Open Data Must be Distributed via HTTPS

18 November 2015

HTTP is being replaced by HTTPS. The default has changed. The newly-released HTTP/2 standard is being implemented almost exclusively over HTTPS, which will leave HTTP as a legacy standard. Firefox and Chrome are both deprecating HTTP.

Government is following suit. With M-15-13, the White House has declared that “all browsing activity should be considered private and sensitive” (their emphasis), including APIs. Federal agencies have a deadline of December 31, 2016 to introduce HTTPS and eliminate HTTP.

Following the lead of the federal government, it’s time to make HTTPS the new standard for data published by state and local governments, too. This is for two main reasons:

  1. Using HTTPS protects the privacy of people accessing that data, e.g., a woman downloading a list of shelters for abused women in her area.
  2. HTTPS ensures that data cannot be altered in transit. This is not a hypothetical concern: proxies, including ISPs and public WiFi hotspots, sometimes change data before delivering it to the client. Protecting data with HTTPS makes it impossible to alter.

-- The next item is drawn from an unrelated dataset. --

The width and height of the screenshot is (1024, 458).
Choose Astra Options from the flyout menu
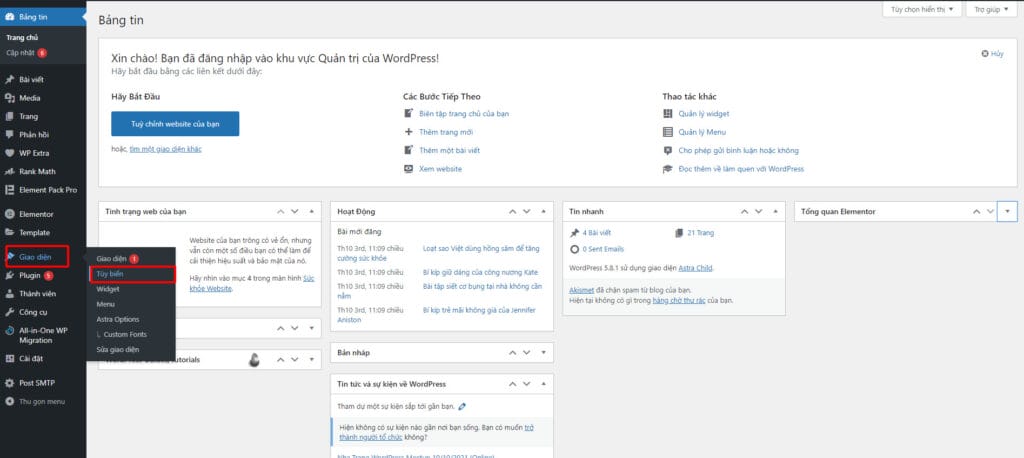tap(118, 319)
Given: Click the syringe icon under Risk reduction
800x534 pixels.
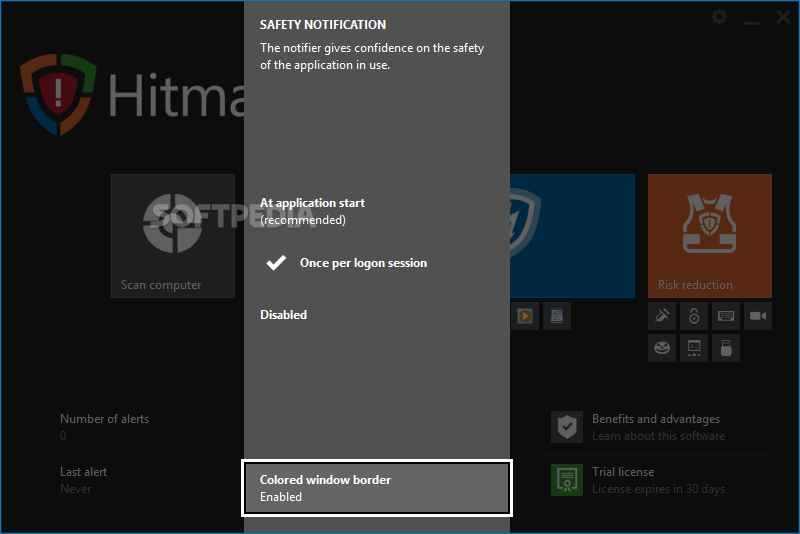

Also, data integrity is an important issue to some folks in government, who worry that people wind up with altered, inaccurate copies of data, and so they object to publishing data at all if there’s no verification method. HTTPS addresses this by ensuring that the data that is published on the internet is the data that people receive when they download it.

Vendors of data repository software, especially those who provide hosted solutions, can make a strong impact here. They’re in a position to add this feature for their clients, at a trivial cost. But for data outside of a repository, scattered around various websites, this poses a challenge. But it’s also a good incentive to for governments to centralize those scattered datasets on a centralized, HTTPS-enabled data repository. The inexorable move to HTTPS for all internet traffic means that all straggling data will eventually be protected by HTTPS anyway—there is no scenario in which it’s forever transmitted without encryption.

Let’s not wait for open data to be dragged into the future by default. Instead, the sector should take the lead, assuring data publishers and consumers alike that data is confidential and unaltered.